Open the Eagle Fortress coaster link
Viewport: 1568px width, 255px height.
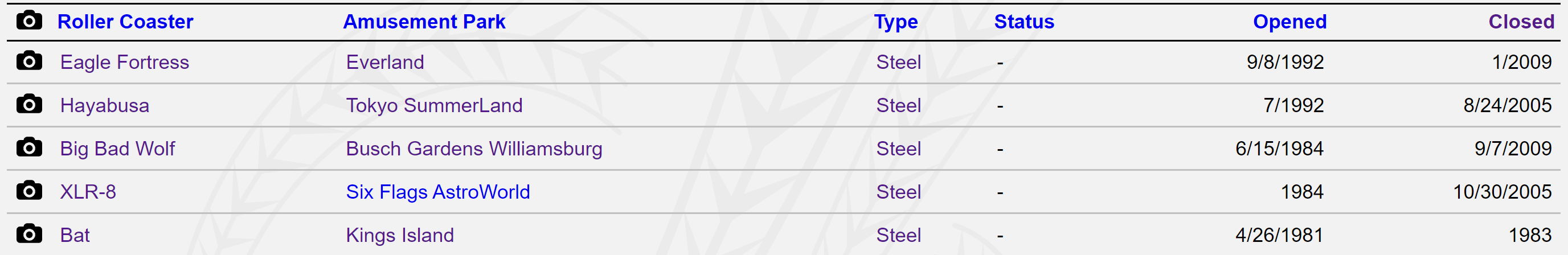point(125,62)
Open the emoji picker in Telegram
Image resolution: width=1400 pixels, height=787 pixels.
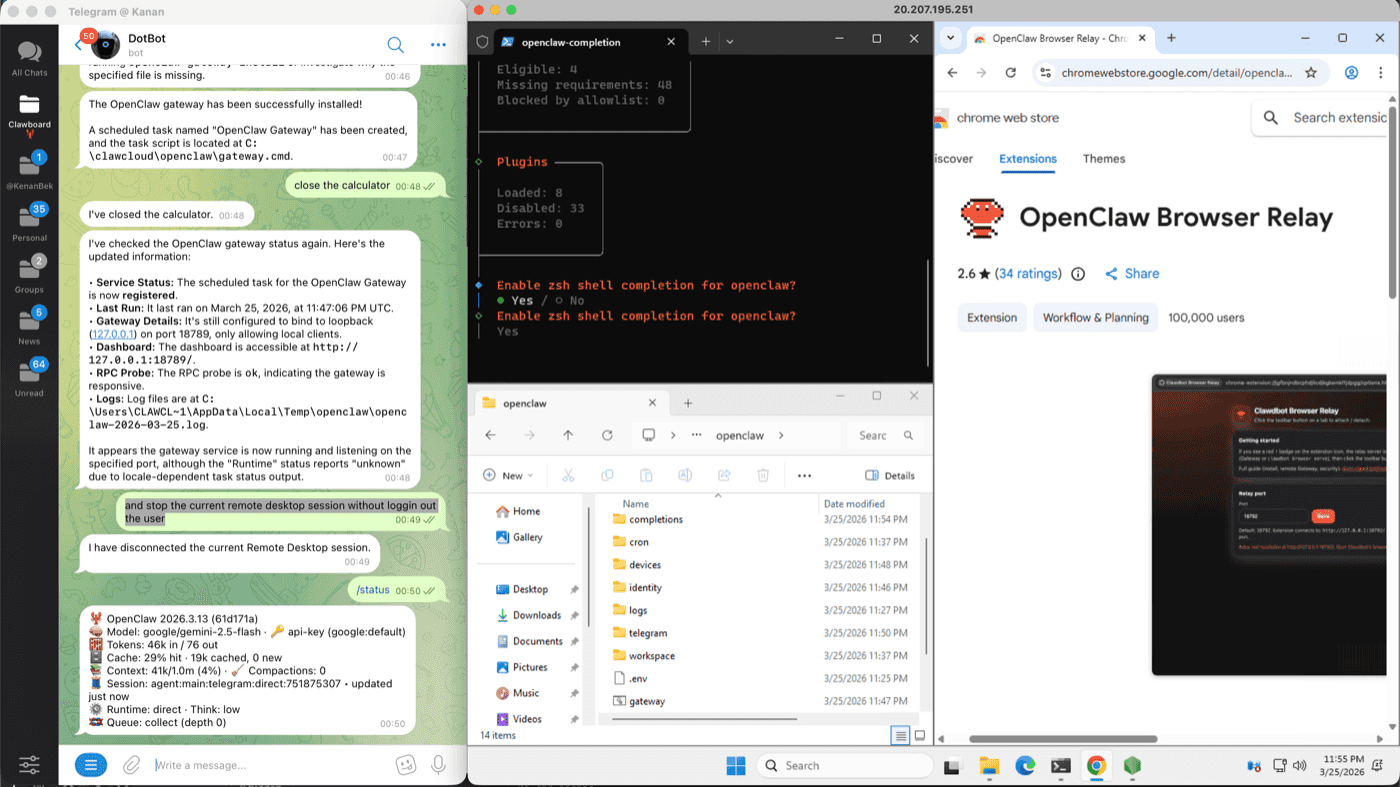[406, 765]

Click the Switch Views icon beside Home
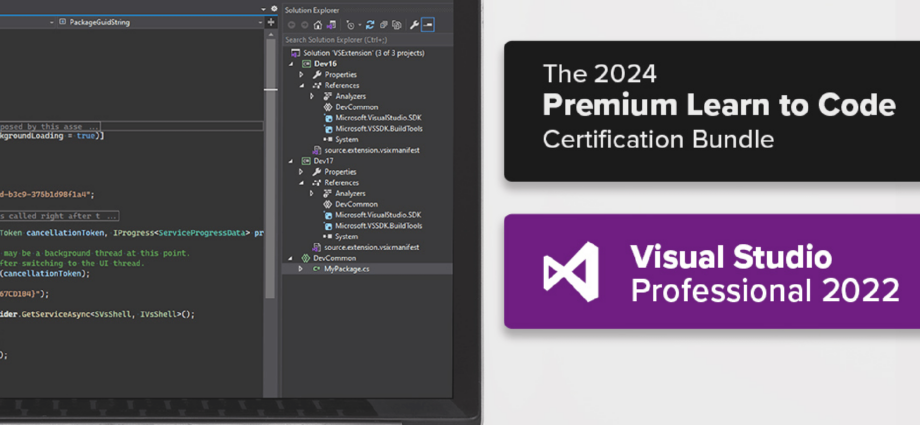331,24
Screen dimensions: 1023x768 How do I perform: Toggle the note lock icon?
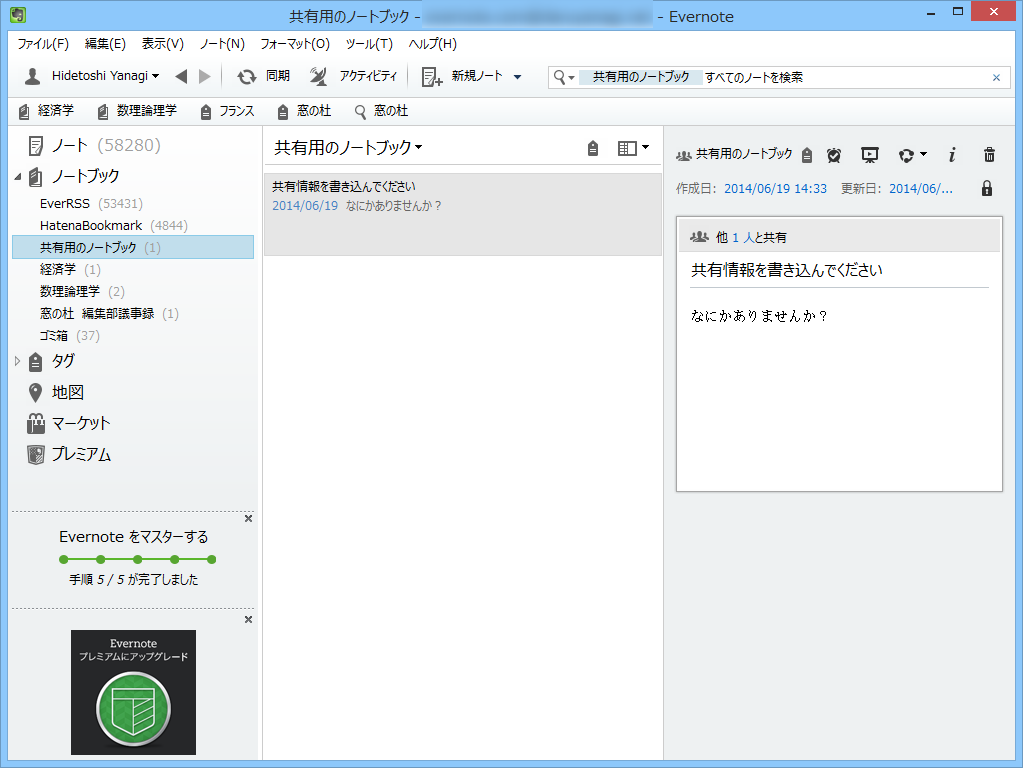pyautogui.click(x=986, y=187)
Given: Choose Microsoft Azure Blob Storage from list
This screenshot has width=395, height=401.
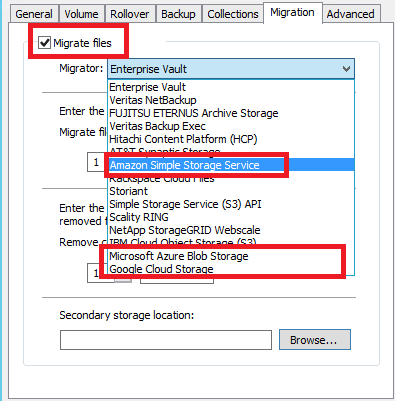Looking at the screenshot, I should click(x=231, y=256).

○ ○ ○ ○

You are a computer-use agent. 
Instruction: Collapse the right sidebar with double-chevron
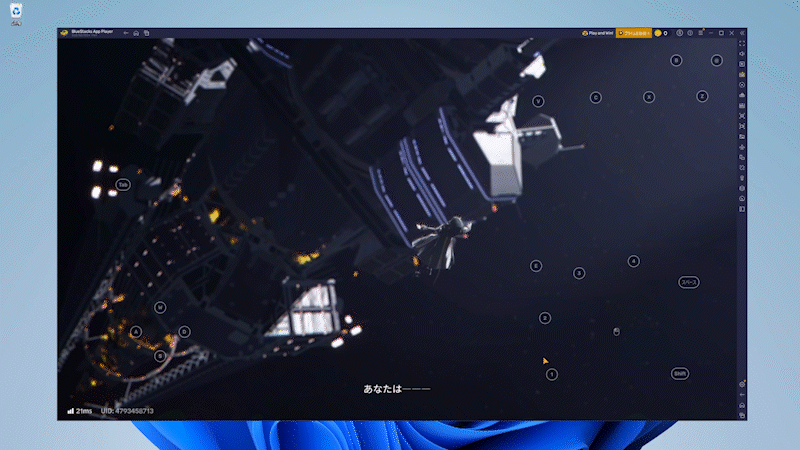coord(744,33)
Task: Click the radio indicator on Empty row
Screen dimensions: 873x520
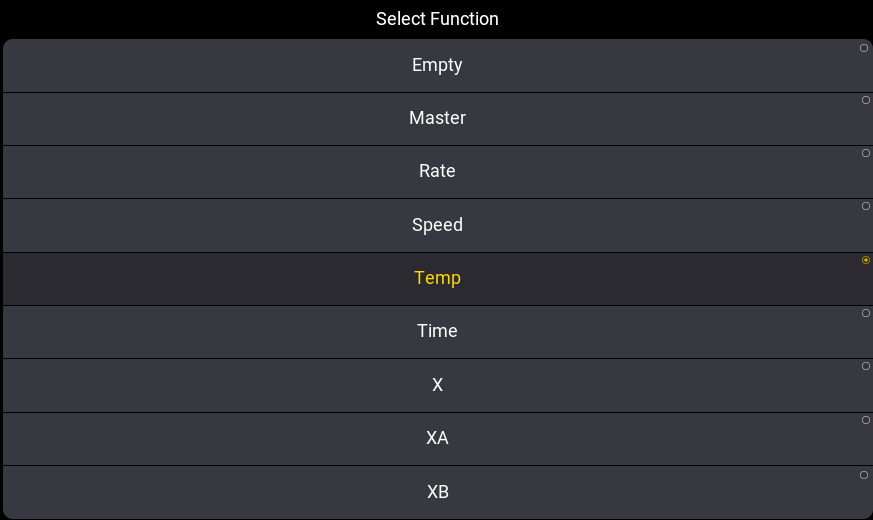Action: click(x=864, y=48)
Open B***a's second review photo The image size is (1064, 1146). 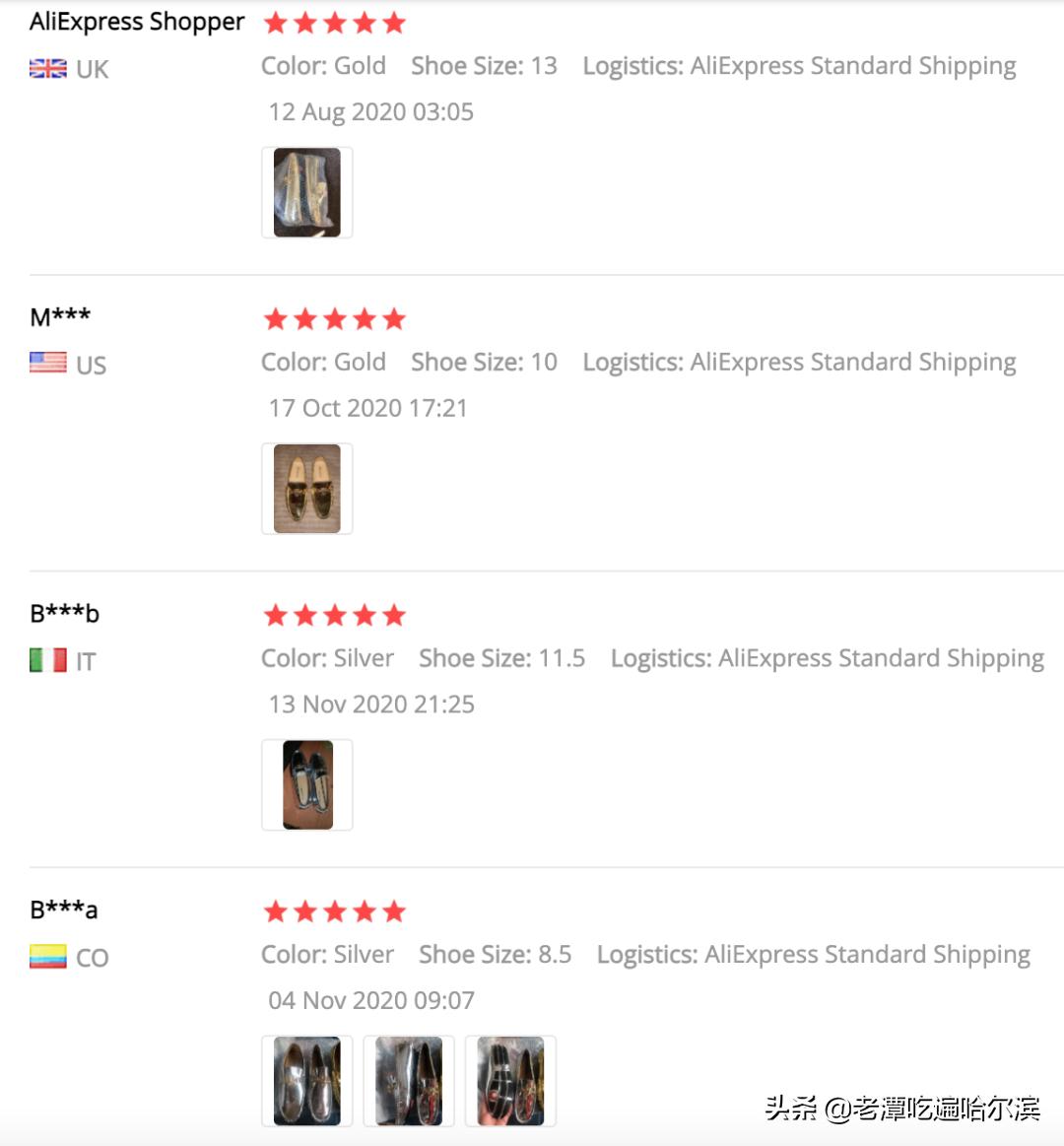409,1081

○ ○ ○ ○

Output only the lines above from the one containing "Open the Eagle Fortress coaster link" to the one containing "Given: Choose Microsoft", both included, exactly as written and with no pictures.

Open the Eagle Fortress coaster link
Viewport: 1568px width, 255px height.
point(125,62)
Open the emoji picker in Telegram
Image resolution: width=1400 pixels, height=787 pixels.
[406, 765]

Click the Switch Views icon beside Home
331,24
Screen dimensions: 1023x768 How do I perform: Toggle the note lock icon?
pyautogui.click(x=986, y=187)
Given: Choose Microsoft Azure Blob Storage from list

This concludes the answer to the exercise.